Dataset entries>
....

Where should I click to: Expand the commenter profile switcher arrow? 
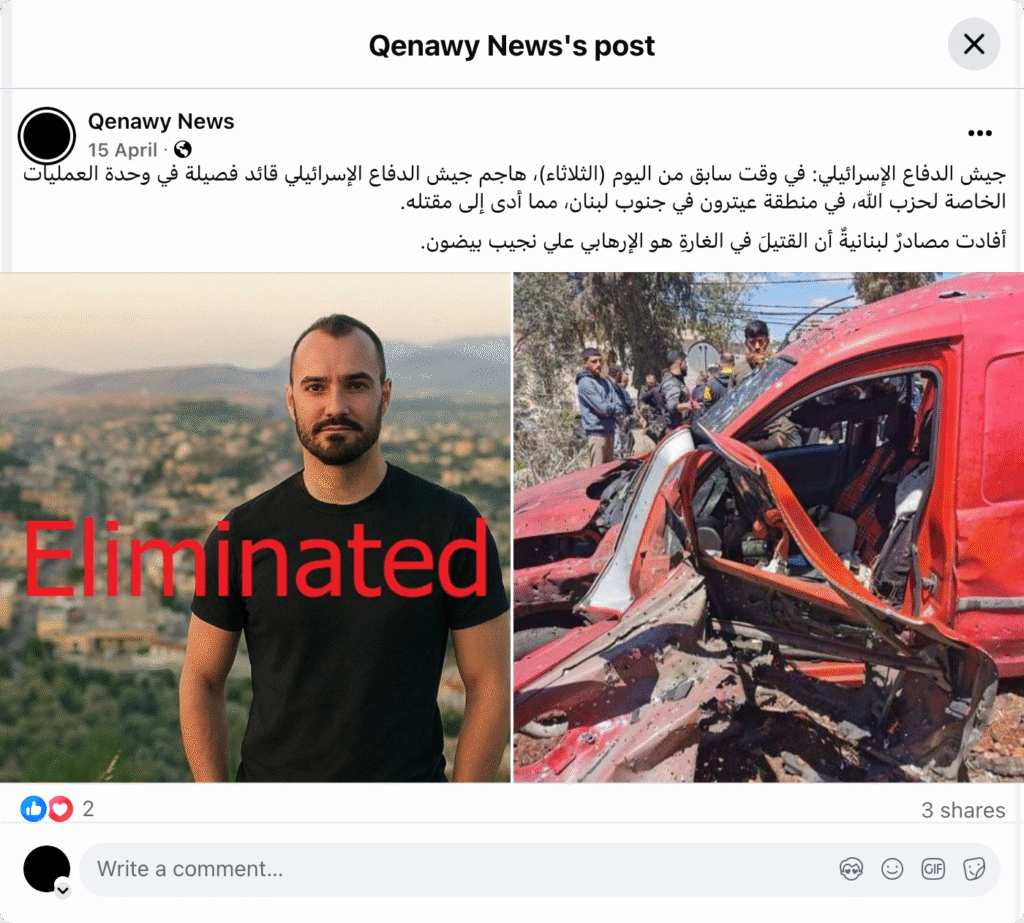(x=63, y=890)
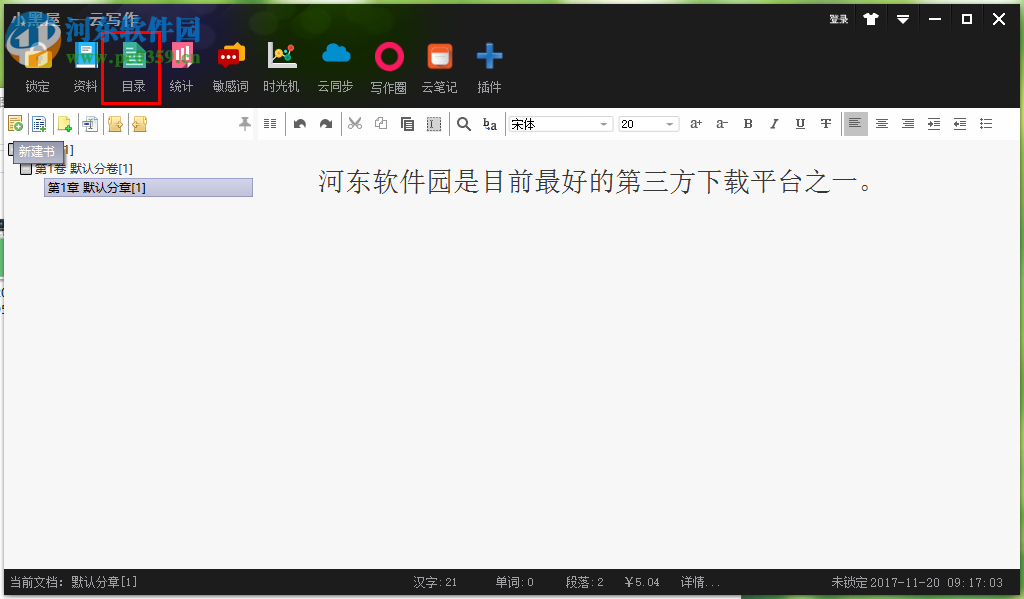Screen dimensions: 1024x599
Task: Click the strikethrough formatting button
Action: (825, 123)
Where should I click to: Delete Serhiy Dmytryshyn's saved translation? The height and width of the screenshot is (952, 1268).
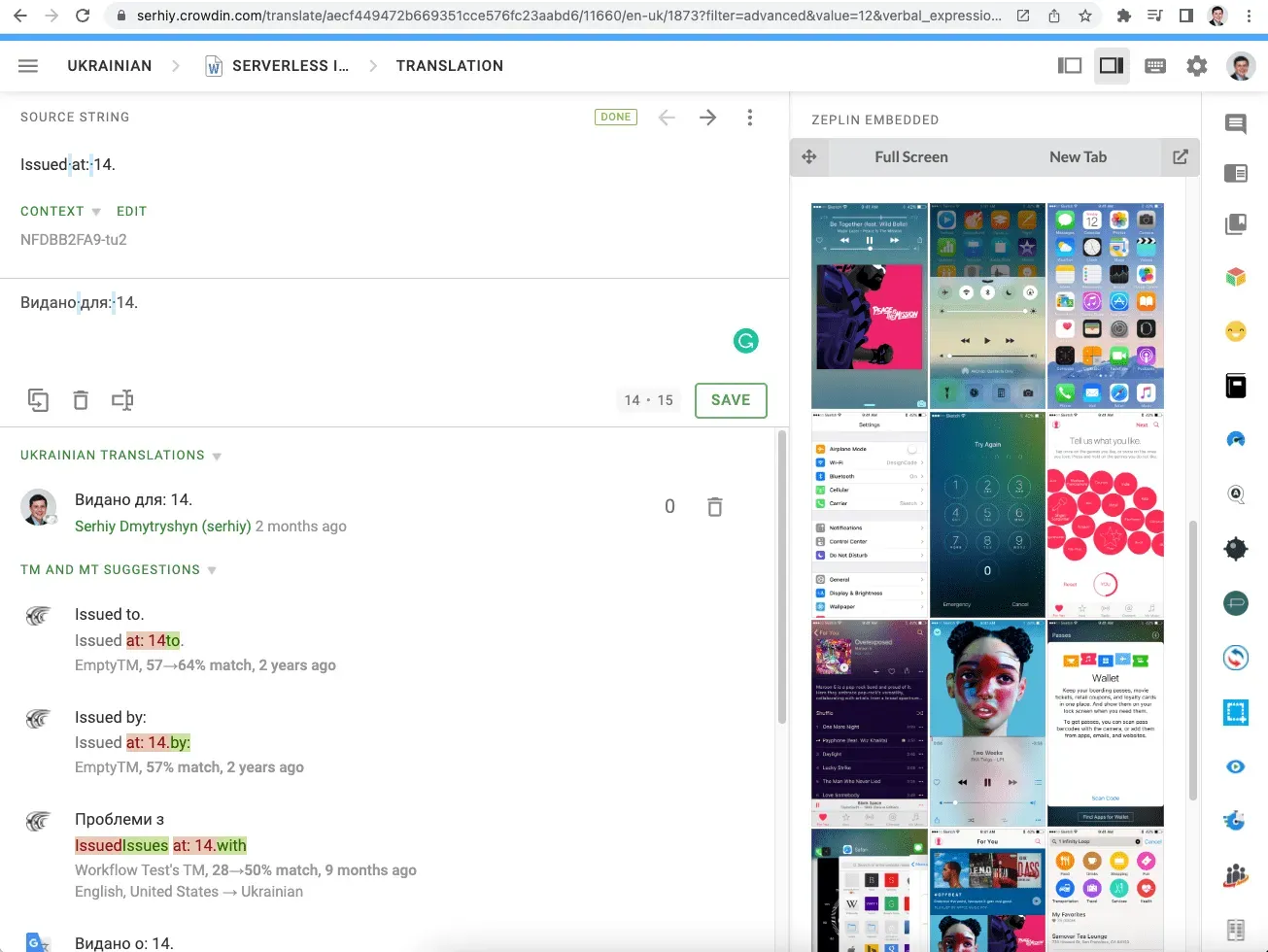coord(714,506)
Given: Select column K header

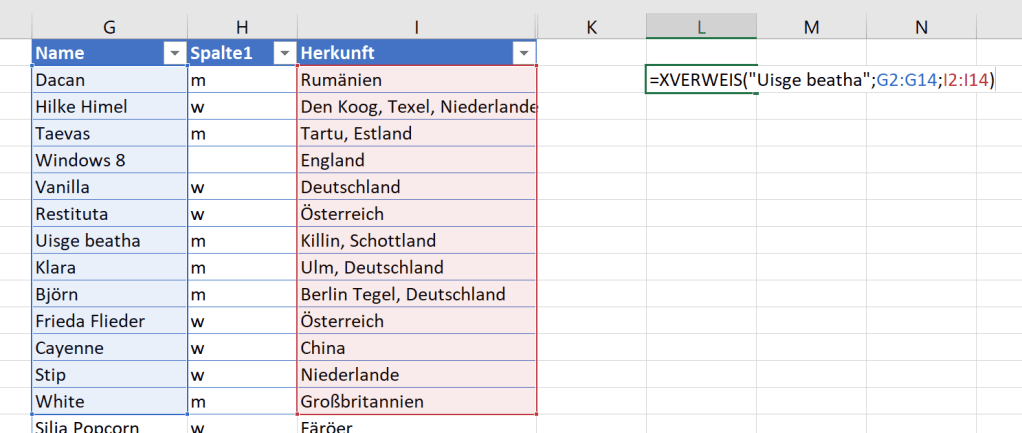Looking at the screenshot, I should [591, 27].
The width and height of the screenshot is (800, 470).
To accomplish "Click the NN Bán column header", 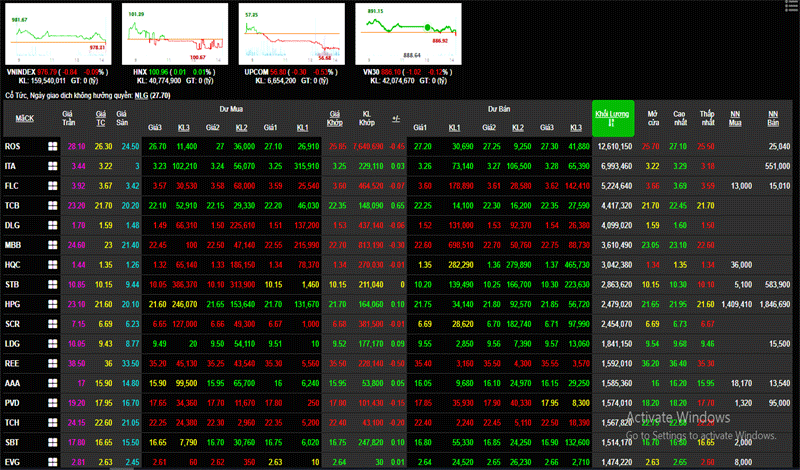I will (772, 118).
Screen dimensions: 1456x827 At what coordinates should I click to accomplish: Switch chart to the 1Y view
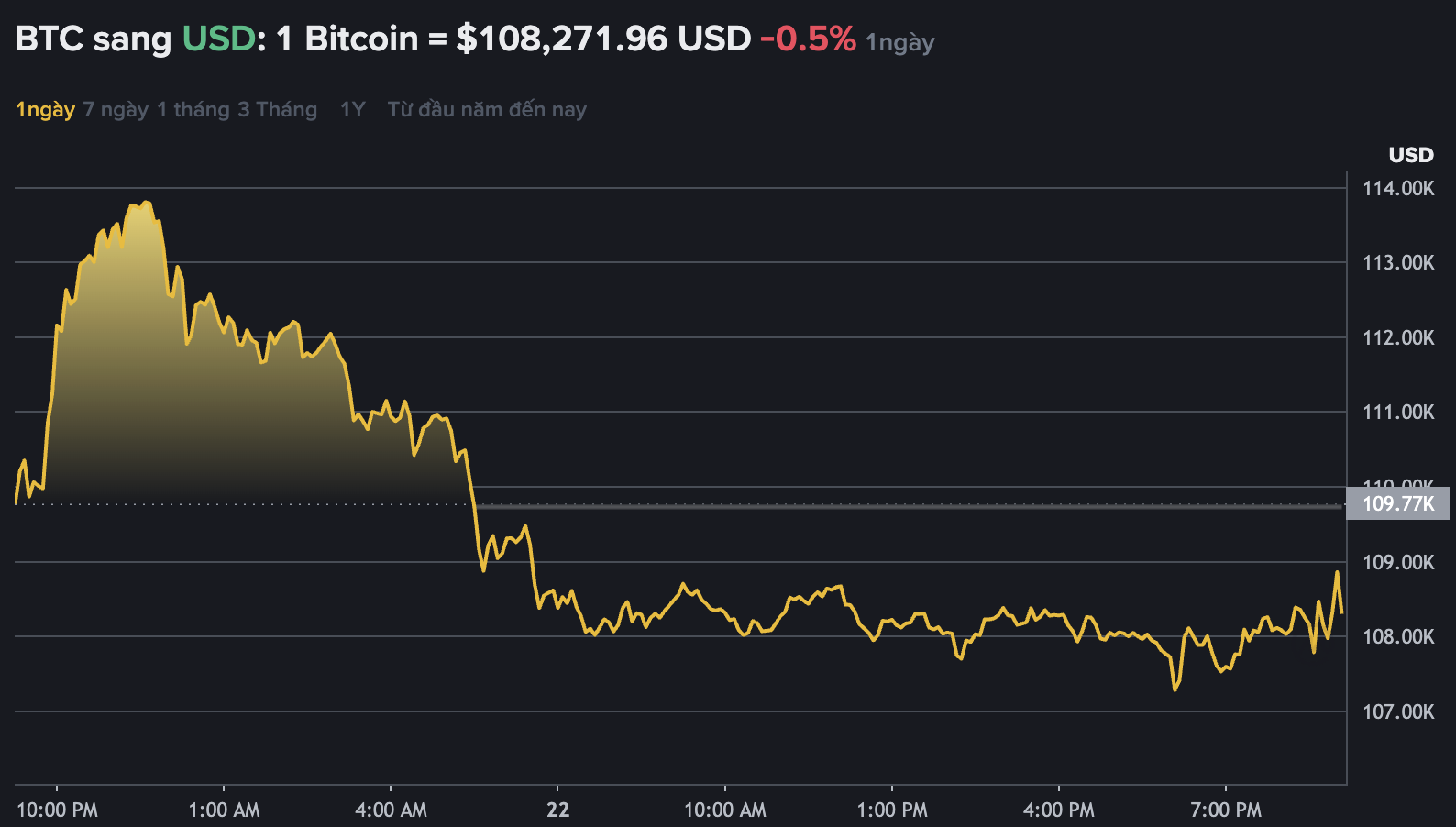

....

WHAT THE TASK REQUIRES> Without the pictures, copy the entries from their first line through the line containing "The width and", and only those lines.

REPLY TO THE EXERCISE>
Where should I click to: Expand the commenter profile switcher arrow? 
(x=63, y=890)
Screen dimensions: 1024x599
Task: Click the strikethrough formatting button
Action: (825, 123)
Where should I click to: Delete Serhiy Dmytryshyn's saved translation? The height and width of the screenshot is (952, 1268).
coord(714,506)
Given: Select column K header

Looking at the screenshot, I should [591, 27].
The width and height of the screenshot is (800, 470).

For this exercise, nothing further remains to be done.